Everyone’s a (Bad) Political Strategist

30 Jun

I watched The Tavis Smiley Show last night which had Frank Luntz and a focus group that had watched the Democratic debate at Howard University on Thursday.  Their observations were interesting, as far as gauging potential Democratic primary voters (especially African-Americans), but revealed the limitations of amateur political analysis*.  Luntz revealed up front that most group members felt that Hillary Clinton won the debate–and that most had gone in as solid Obama supporters.  After the debate, Hillary held a slight lead over Obama.

I have no problem with people switching their allegiances or being moved by one candidate or the other.  That’s the way it goes in a democracy, and the voters determine what’s important to the voters (despite my Hamiltonian inclination to write them off).  The problem arises when you ask voters to explain why they feel the way they do.  It often comes out as a mix of political pundit cliches (e.g. “He spoke to the issues”) or say things that are contradictory or unsupportable (one focus group member said that the candidates hadn’t addressed any important domestic issues, but much of the debate was nothing but domestic issues).  They’re simultaneously trying to tell you what they believe while acting as novice political strategist…who happens to feel (surprise!) the best strategy is identical to their own political beliefs.  Voters just aren’t that good at analyzing themselves. 

Thus we get the familiar complaint that Obama isn’t giving the voters enough “substance” (i.e. specific policy initiatives).  As many others have noted, policy wonkishness is good for the media commentators and the policy wonks, not so much for the people at the rallies.  It’s still early in the election, so the voters paying the most attention to these debates and the ups and downs of the campaigns are political junkies–the sort of people who give a damn about policy initiatives.  Not exactly a representative sample.

Media reports (and the stories that less than engaged voters use to frame the race) are important, but what this most recent debate reveals is that there’s still a lot of room for candidates to set or exceed expectations.  For years (and quite recently) the focus has been on Hillary’s relatively high negatives in polls and “polarizing” effect on voters.  The conventional wisdom–at least for the Democratic base–has been that Hillary is a cold, triangulating hawk–her husband without the charisma or political intuition.  When they actually saw her in person, however, they realized that she isn’t nearly as bad as they’ve been lead to believe.

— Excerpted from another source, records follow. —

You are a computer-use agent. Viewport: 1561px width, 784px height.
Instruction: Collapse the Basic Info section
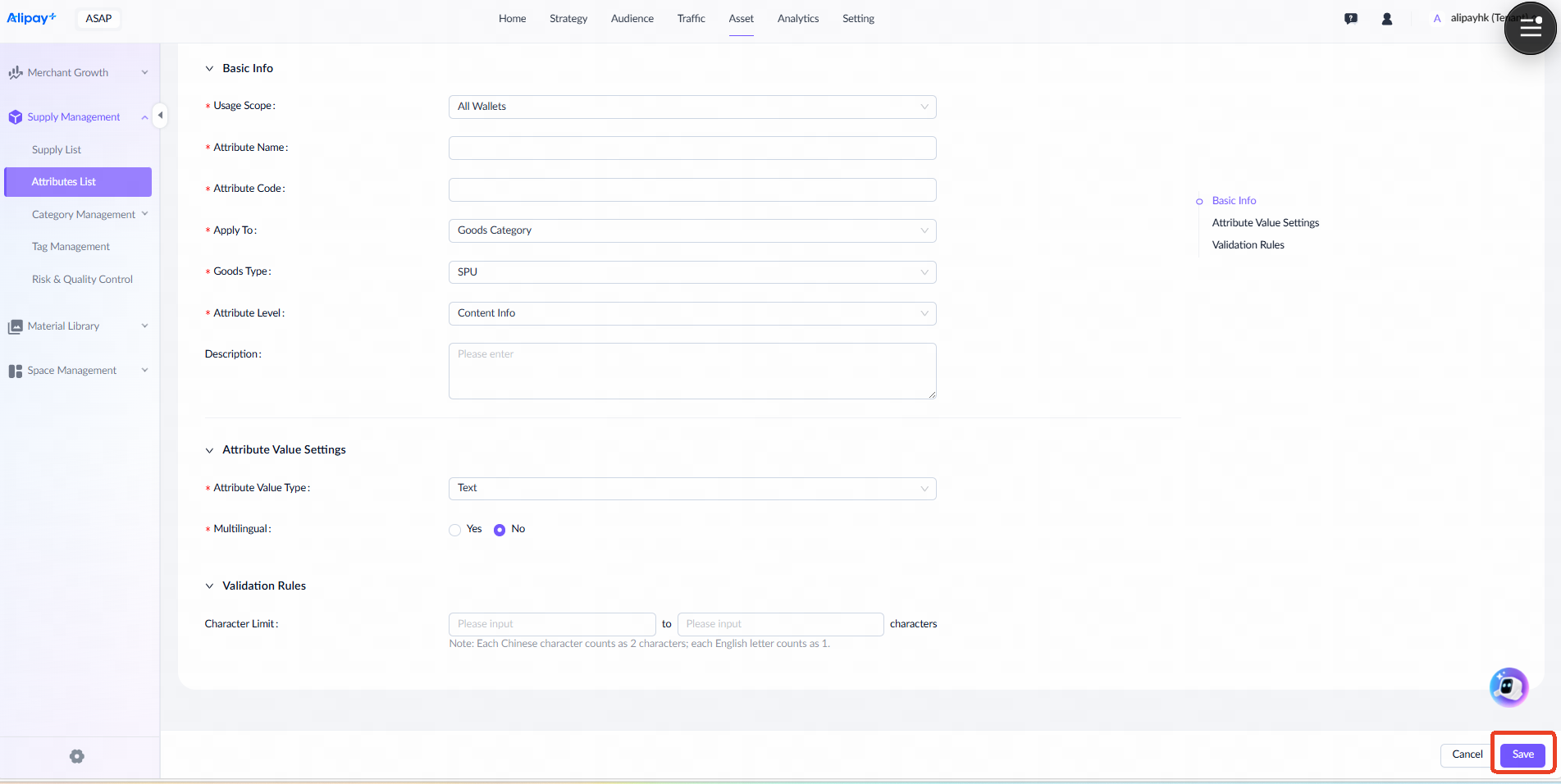[x=209, y=69]
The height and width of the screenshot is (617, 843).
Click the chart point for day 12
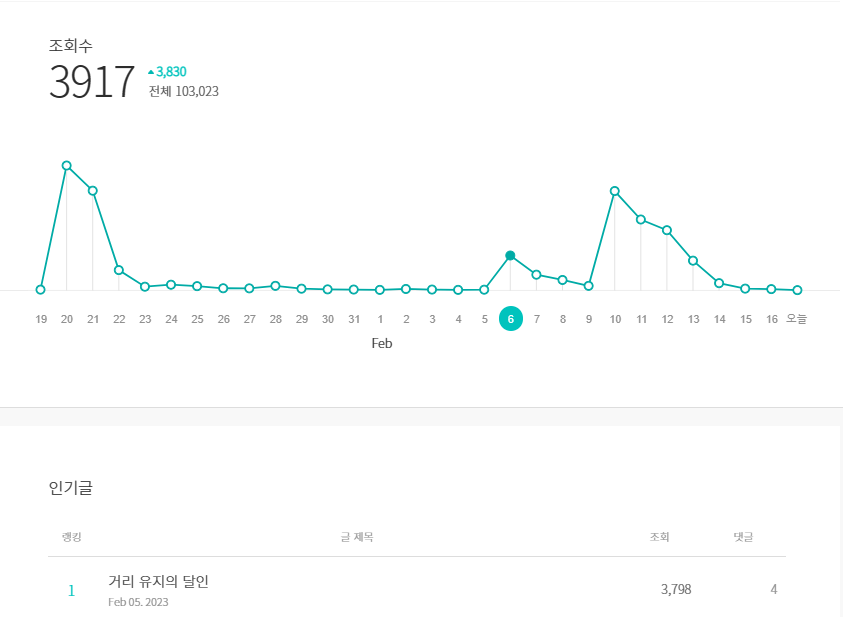[667, 231]
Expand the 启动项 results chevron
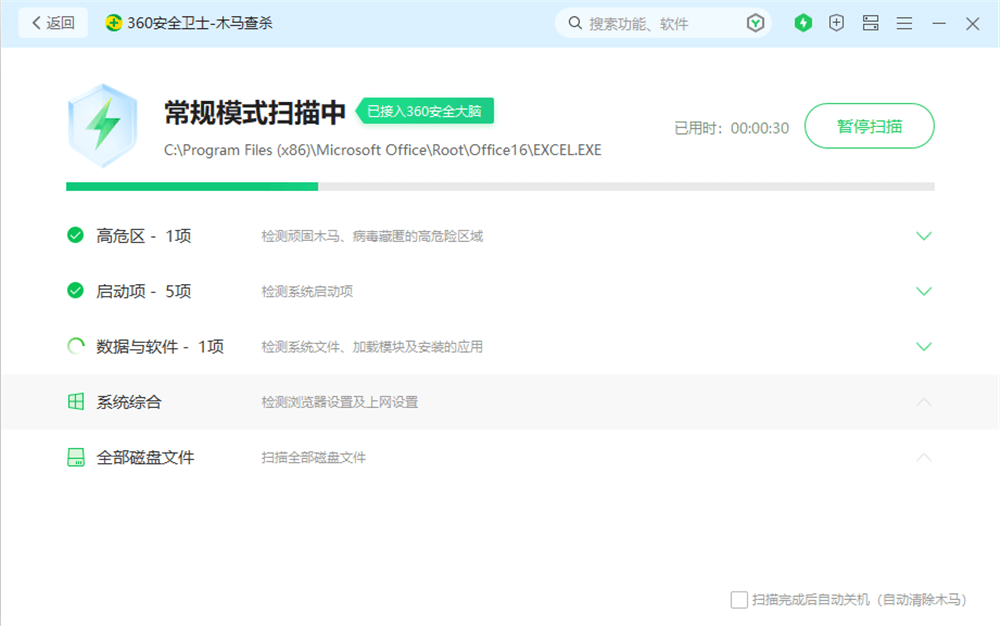 (924, 292)
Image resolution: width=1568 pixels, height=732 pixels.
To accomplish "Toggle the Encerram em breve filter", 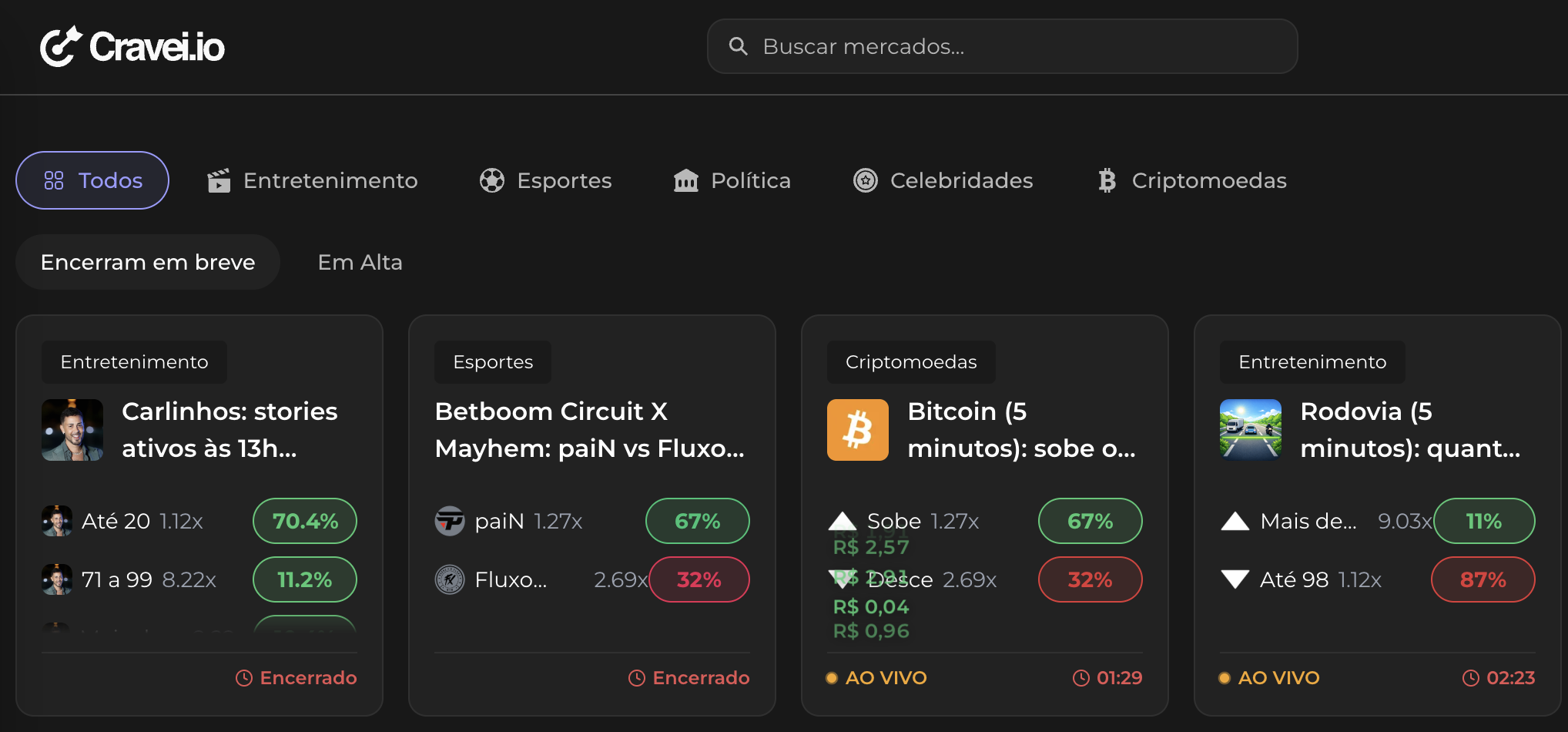I will point(147,261).
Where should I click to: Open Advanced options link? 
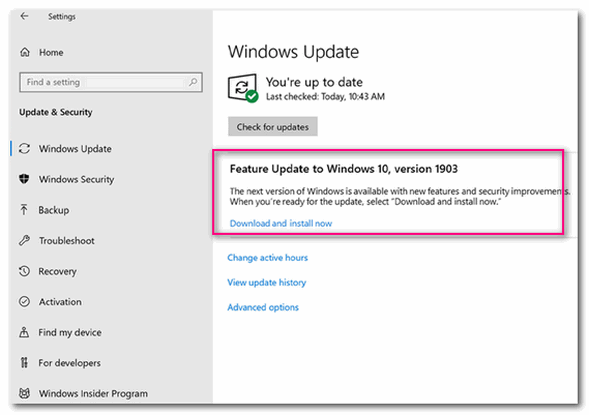pyautogui.click(x=263, y=307)
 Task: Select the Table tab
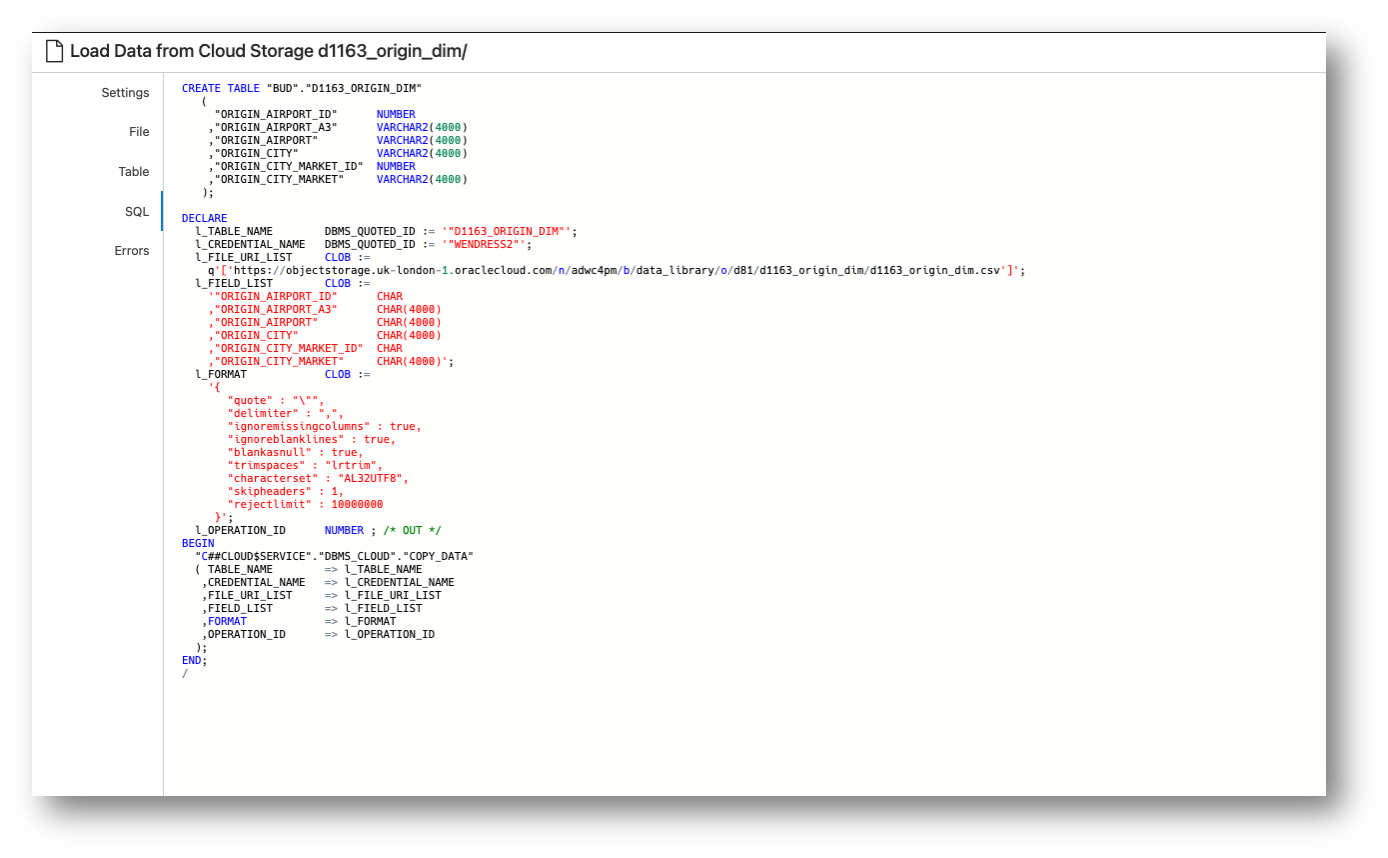pyautogui.click(x=133, y=171)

Going into the debate, the assumption was that the venue was tailor made for Obama; it was a forum populated largely with African-Americans, discussing issues important to many in the African-American community.  Had he won, it wouldn’t have been much of a story.  Obama did best where everyone expected him to do well.  Of course, allowing Hillary to break expectations is to give her a political opportunity.  But the idea that more policy initiatives are what Obama needs isn’t necessarily right–yet.  When Bill Bradley says  Obama should propose more specific programs, he’s unwittingly  inviting comparisons between Obama and past early frontrunners and Democratic elite favorites like himself  and Paul Tsongas.  The crucial difference is that Obama isn’t locking himself into the role of technocratic elitist–possessed of good policy notions but unable to communicate the sort of political vision that captures voters and can transcend policy differences.

 At some point, however, Obama will have to break the conventional wisdom and start peppering his speeches with talk of tax credits and legislation.  He’s already beginning to do that (see his Foreign Affairs essay), and I have a feeling that his team of professional strategists already have this gamed out. 

*Yes I’m aware that “amateur political analysis” is this blog’s stock and trade.  What are you implying?